_Brief_:
Please print exactly the lines from the line containing "Viewport: 251px width, 251px" through the end of the data, no more, and keep pictures out of the copy.

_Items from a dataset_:
● ● ● ● ● ● ●

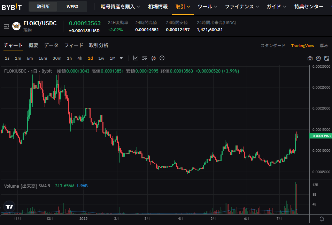Click the WEB3 button

point(72,7)
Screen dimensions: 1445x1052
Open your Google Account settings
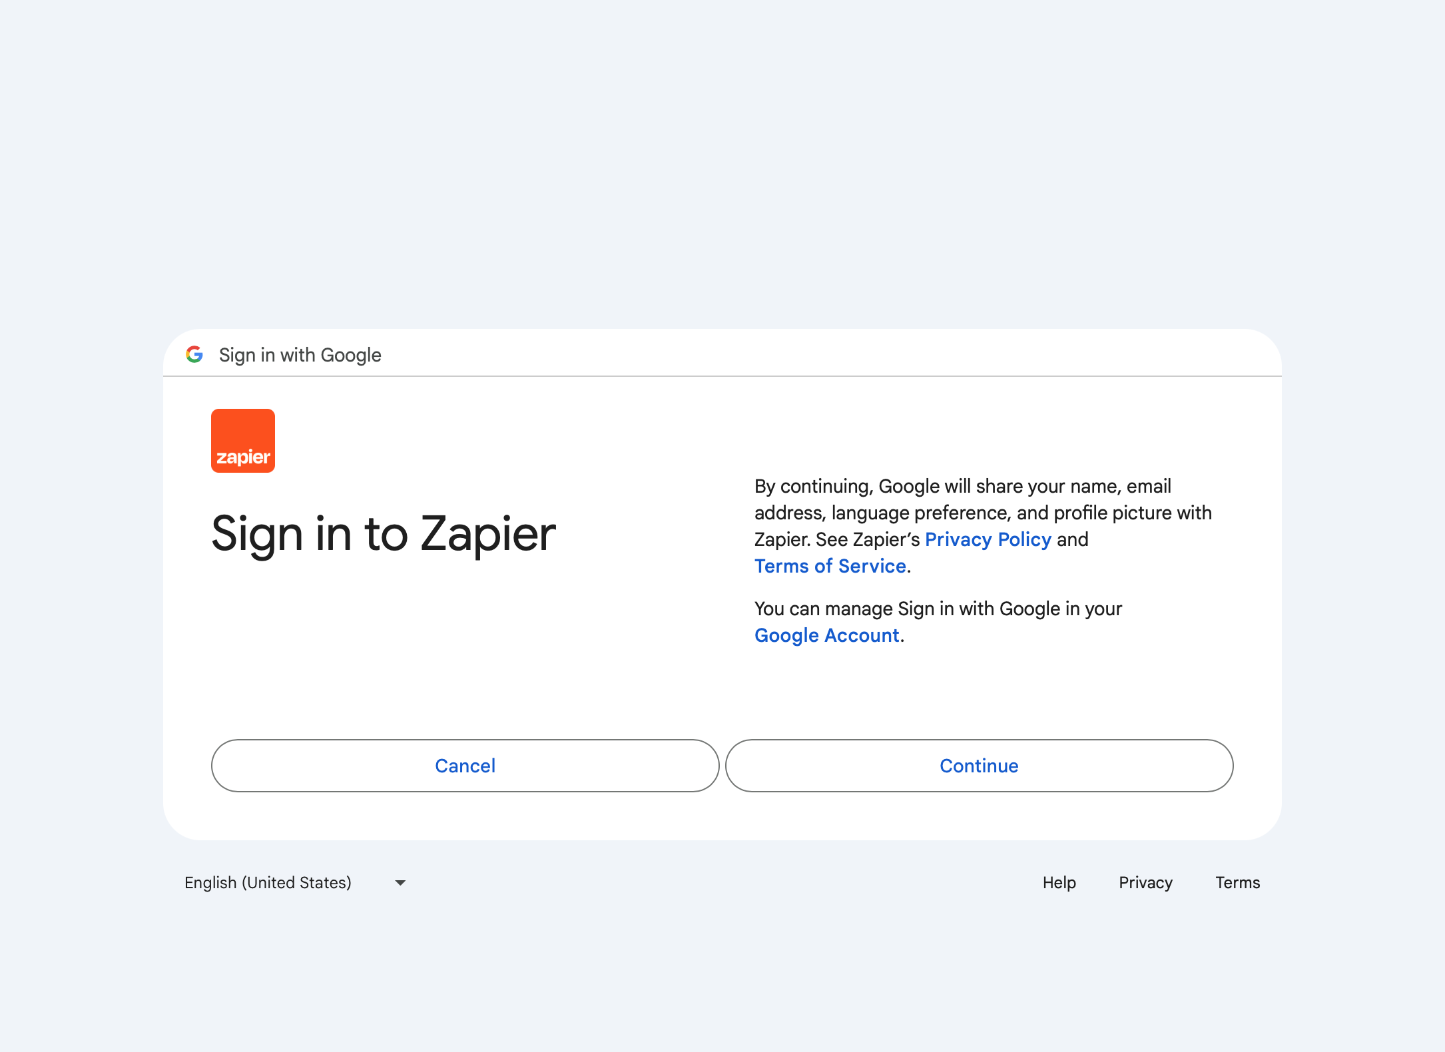tap(824, 635)
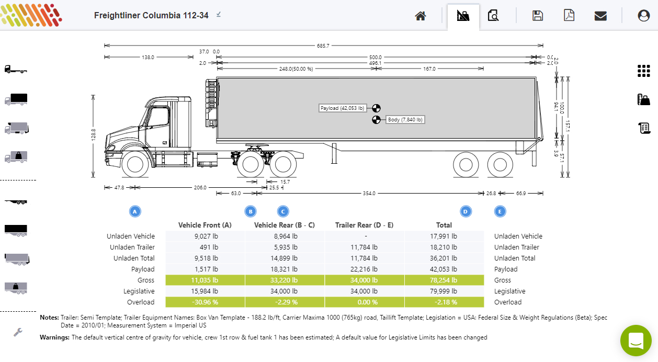Open the live chat bubble
The width and height of the screenshot is (658, 362).
click(x=636, y=341)
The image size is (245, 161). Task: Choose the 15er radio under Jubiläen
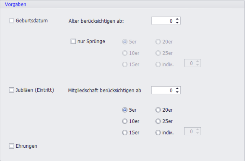(124, 132)
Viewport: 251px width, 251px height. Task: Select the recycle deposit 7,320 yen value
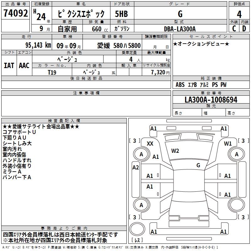160,72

● ● ● ● ● ● ●

_Task result_:
Viewport: 251px width, 251px height. Task: Select the recycle deposit 7,320 yen value
160,72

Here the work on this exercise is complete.